From the early-1930s to the outbreak of the Second World War, Picabia's life was more stable than ever. He renewed a lively relationship with Gertrude Stein, with whom he had lost contact with for seventeen years, and was among the handful of artists that Léonce Rosenberg felt "counted," and therefore gave enormous support. Stein also introduced Picabia to Madame Marie Cuttoli, an influential woman in the artistic and political life of France and director of Galerie Vignon in Paris.

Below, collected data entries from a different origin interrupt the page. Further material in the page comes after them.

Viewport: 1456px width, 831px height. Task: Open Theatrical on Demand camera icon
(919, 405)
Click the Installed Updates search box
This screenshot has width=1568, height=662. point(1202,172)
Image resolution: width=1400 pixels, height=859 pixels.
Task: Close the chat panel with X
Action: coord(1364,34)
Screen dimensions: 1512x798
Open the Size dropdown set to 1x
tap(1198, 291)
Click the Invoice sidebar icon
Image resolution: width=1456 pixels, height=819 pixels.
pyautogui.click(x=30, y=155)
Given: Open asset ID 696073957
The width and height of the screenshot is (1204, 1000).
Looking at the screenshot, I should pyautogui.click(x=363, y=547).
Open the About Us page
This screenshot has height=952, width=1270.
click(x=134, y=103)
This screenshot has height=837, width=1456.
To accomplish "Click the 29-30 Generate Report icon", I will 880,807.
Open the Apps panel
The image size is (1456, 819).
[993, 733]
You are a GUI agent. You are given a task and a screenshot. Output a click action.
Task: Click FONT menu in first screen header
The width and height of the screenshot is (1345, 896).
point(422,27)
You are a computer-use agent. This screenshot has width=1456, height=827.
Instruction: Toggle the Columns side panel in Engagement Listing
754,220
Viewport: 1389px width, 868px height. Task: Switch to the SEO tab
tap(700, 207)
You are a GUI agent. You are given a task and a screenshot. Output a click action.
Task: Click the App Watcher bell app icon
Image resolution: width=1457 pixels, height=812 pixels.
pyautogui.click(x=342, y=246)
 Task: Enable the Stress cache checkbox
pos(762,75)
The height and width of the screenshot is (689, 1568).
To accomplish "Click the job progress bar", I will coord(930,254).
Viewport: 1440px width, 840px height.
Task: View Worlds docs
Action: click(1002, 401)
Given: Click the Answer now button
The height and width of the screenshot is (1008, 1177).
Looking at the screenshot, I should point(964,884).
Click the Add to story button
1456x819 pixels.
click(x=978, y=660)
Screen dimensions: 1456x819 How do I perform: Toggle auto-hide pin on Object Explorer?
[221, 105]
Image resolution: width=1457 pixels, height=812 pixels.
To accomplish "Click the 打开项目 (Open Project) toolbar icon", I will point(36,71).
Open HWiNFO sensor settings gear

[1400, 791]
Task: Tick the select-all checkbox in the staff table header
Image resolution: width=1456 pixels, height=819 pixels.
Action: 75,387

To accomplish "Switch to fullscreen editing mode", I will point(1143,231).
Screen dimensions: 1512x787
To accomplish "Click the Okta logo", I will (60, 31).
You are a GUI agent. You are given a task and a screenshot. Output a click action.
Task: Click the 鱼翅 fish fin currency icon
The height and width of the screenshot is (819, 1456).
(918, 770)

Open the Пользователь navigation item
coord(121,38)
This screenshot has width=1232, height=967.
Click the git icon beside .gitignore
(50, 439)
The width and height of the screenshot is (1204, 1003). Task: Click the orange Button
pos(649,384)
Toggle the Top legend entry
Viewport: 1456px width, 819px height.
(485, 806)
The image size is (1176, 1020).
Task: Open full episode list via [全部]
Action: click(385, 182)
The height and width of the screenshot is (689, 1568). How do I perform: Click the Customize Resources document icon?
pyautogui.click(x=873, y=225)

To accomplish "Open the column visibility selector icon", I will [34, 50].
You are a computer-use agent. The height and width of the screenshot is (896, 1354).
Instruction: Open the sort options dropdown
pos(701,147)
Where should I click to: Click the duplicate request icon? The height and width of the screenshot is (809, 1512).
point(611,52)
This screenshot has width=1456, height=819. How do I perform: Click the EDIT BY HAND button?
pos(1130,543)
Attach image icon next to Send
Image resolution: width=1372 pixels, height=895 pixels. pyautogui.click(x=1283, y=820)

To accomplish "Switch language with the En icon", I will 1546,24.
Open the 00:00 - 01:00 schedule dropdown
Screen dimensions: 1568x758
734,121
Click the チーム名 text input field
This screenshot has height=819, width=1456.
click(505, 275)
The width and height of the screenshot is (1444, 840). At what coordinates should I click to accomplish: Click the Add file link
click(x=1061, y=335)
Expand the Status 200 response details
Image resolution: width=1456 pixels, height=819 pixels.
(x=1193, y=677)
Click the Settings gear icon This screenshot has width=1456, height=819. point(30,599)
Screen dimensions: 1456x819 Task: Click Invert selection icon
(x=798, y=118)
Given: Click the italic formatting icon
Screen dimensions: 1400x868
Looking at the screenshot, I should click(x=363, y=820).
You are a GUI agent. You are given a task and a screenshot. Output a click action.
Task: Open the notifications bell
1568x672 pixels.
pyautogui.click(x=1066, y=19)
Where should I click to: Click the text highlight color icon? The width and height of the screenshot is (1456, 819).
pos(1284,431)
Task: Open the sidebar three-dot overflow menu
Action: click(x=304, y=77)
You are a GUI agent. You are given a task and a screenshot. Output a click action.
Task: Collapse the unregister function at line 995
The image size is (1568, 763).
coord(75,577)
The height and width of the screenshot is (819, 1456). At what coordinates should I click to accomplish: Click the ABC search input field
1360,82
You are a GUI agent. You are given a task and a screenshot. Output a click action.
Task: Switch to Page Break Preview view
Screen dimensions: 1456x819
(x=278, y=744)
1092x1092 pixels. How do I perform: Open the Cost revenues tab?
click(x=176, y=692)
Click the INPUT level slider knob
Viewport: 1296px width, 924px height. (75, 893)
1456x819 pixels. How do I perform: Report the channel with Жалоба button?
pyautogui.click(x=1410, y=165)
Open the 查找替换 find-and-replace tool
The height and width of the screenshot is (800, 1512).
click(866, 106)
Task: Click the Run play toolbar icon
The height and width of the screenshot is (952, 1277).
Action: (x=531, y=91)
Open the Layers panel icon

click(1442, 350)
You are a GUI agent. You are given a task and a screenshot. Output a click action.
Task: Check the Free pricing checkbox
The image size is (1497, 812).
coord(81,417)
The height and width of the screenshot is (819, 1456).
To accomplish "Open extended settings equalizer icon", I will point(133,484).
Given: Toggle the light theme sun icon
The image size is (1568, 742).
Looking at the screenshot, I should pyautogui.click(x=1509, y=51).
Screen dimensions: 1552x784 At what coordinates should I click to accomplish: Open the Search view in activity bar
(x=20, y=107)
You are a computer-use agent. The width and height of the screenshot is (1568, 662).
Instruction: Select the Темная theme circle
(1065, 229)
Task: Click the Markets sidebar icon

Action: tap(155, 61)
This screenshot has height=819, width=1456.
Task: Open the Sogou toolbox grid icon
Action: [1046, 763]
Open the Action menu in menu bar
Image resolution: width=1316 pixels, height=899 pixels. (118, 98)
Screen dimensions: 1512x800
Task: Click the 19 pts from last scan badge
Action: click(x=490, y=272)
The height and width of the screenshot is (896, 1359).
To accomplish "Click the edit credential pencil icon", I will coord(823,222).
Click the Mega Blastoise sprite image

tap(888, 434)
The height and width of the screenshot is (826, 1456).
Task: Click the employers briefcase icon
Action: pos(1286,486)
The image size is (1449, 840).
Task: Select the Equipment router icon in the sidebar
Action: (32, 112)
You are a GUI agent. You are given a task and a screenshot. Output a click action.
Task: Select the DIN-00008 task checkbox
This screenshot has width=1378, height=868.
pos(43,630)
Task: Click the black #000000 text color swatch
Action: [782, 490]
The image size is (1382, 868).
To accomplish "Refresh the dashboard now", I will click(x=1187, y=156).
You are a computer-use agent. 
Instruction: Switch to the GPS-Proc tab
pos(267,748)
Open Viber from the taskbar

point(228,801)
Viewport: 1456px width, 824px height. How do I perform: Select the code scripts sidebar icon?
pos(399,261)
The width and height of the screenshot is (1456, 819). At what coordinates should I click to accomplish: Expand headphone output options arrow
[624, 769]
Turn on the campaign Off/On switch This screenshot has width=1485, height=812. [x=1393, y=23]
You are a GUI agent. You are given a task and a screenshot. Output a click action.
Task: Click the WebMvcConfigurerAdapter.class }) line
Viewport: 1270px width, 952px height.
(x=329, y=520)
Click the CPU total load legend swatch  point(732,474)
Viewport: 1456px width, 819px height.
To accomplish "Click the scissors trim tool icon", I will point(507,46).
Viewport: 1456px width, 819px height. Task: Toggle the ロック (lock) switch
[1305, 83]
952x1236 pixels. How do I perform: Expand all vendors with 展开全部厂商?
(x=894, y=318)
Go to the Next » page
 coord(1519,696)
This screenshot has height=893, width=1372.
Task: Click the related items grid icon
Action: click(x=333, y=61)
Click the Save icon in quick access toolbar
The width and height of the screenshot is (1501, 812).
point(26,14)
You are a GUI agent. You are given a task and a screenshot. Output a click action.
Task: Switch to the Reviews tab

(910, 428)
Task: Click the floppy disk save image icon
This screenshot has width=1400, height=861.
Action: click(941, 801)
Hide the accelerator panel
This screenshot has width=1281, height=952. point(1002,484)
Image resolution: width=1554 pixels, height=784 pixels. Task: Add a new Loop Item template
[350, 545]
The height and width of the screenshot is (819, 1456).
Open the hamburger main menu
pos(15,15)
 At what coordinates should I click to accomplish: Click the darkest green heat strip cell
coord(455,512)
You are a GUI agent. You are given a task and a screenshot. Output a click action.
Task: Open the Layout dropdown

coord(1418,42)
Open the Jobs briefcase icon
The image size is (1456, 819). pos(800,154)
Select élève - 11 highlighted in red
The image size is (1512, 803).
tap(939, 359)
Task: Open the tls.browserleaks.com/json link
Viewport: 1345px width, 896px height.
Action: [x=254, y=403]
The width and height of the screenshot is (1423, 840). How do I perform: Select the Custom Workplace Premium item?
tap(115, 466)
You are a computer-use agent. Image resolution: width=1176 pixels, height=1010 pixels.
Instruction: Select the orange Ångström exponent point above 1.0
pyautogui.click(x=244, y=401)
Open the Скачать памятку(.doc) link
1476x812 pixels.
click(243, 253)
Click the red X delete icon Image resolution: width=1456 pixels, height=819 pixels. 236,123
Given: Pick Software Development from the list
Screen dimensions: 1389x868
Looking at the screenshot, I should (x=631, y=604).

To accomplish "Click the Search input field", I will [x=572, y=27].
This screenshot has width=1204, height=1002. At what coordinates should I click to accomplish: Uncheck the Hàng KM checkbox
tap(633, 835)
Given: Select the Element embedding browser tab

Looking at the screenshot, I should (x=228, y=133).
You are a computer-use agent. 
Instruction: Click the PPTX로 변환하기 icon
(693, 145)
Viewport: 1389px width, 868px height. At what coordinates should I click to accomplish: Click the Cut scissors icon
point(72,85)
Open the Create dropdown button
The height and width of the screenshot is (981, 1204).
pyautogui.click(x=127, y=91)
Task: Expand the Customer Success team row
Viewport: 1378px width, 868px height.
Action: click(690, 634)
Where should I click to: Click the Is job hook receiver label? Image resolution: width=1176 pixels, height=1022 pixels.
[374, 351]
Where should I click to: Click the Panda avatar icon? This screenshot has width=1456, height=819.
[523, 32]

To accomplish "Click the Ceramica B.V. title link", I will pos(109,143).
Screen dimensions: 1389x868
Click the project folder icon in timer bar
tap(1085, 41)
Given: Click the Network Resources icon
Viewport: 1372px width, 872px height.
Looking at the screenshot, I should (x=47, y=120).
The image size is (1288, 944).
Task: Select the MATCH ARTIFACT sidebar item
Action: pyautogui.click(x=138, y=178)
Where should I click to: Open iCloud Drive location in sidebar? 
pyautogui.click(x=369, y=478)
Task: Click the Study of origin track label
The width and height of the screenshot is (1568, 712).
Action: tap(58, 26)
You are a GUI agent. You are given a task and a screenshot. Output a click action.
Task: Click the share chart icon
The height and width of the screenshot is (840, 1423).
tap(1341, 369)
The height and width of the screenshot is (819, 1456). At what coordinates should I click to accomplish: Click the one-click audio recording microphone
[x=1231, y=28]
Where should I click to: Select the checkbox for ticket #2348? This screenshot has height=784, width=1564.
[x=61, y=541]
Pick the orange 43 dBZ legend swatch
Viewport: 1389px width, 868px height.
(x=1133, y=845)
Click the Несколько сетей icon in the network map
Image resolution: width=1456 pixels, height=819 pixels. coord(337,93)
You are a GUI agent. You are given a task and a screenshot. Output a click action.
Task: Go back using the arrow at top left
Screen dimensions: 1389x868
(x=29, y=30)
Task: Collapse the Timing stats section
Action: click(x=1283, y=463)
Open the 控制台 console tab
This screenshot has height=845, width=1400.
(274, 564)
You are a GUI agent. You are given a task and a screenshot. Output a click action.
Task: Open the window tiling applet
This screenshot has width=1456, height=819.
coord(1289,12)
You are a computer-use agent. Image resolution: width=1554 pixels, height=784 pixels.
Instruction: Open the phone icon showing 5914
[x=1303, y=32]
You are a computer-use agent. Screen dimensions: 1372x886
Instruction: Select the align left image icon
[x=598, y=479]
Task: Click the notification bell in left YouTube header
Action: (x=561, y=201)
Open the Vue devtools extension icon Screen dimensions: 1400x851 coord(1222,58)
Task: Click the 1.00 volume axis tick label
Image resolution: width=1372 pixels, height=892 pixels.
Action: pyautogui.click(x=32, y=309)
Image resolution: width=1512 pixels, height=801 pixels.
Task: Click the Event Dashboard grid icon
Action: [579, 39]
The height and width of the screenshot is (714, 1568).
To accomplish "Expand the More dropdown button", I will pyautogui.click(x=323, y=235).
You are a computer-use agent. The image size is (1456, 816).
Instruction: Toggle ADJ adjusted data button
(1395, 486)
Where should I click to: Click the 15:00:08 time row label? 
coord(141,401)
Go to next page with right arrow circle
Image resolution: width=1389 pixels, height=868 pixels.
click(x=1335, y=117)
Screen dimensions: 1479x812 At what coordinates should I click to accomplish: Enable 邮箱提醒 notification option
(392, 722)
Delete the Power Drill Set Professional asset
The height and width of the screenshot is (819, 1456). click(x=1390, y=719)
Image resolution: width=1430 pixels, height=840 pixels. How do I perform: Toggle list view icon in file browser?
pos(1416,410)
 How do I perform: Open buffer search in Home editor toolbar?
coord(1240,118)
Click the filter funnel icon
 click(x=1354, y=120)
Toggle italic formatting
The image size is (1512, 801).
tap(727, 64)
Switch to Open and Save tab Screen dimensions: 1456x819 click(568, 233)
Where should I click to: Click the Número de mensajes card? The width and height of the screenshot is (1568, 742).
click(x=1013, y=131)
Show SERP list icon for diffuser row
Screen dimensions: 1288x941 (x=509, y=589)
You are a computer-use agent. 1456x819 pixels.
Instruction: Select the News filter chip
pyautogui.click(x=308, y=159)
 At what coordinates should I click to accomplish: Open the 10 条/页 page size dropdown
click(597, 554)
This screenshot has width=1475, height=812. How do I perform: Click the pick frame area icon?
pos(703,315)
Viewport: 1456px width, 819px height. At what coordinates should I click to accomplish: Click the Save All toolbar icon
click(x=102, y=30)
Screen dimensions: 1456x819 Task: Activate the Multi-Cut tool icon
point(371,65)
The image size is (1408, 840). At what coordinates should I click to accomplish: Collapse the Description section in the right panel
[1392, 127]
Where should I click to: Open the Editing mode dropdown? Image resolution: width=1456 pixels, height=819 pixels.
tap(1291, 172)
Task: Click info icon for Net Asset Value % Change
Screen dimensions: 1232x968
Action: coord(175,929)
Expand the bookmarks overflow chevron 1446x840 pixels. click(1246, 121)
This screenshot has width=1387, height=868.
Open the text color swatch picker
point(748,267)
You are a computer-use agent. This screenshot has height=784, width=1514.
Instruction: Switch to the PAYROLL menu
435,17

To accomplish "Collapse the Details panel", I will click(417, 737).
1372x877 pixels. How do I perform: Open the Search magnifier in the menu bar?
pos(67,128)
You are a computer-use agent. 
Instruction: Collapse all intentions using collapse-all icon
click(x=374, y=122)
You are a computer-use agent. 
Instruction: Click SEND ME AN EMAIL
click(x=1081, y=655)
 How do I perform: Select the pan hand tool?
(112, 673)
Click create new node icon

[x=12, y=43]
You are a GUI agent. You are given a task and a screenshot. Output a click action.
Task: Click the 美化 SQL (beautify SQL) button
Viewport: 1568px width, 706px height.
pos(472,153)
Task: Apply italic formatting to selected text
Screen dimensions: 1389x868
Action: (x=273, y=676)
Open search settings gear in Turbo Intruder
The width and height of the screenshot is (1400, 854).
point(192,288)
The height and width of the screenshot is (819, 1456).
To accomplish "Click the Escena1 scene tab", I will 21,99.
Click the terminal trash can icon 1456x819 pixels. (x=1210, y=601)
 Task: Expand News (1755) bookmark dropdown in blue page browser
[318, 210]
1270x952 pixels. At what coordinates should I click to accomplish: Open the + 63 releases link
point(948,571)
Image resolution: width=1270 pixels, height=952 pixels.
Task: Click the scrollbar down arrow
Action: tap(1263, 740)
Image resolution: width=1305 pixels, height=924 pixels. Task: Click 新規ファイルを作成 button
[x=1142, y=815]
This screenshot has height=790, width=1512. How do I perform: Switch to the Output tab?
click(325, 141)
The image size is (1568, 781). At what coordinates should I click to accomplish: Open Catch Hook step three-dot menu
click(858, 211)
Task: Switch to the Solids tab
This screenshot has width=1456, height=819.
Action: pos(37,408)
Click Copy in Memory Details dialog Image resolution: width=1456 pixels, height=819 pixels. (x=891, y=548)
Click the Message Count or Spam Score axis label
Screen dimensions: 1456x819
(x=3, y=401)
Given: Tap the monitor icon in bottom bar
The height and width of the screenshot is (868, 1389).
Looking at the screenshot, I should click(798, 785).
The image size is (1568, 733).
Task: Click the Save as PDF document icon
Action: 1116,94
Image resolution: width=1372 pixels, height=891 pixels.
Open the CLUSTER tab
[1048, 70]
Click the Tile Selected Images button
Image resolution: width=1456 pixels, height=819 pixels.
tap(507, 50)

In Picabia's studio at the Château de Mai in the winter of 1935, he completed a distinct group of figurative paintings that were in stark contrast to the multiple layering of imagery of the Transparencies of the 1920s. These works are deliberately simplified, heavily outlined solid images in which transparency is entirely eliminated. In some instances the forms are modeled in light and dark, but for the most part these boldly contoured figures are filled in with bright, flat colors or washed over with a dark, monochromatic blue-green tone. The subject matter was exceptionally varied and consisted of portraits, landscapes, genre scenes, religious and mythological subjects.

The inescapable simplicity of these images was unnerving to the critics, who declared that these paintings were meant to parody the current vogue for naturalism, or to take naïve sources such as primitive German woodcuts, images of sweet girls from fashion or pin-up magazines, and classic insipidities such as Cupids or Venus, and proceed to present them to the public through Picabia's sophisticated brush. Although Picabia's taste for parody was undeniable, his correspondence with Stein and his wife, Olga, during this time makes clear that he considered these significant paintings in their own right, not jokes or mockeries of contemporary naturalistic art.

While Picabia was not necessarily interested in giving his vision of classical mythology or allegories, ancient or modern, he felt a distinct preference for classical art, for its static balance and beauty. Therefore, when he takes the composite image from Botticelli or from Piero, from classical sculpture or the frescos of Pompeii, the style is unmistakably that of Picabia, and in this we can see his imaginative and creative potential. What is most interesting to discover about the present painting is not where the imagery derives from, but rather the plastic interplay forming with them and the new aesthetic language he succeeds in creating.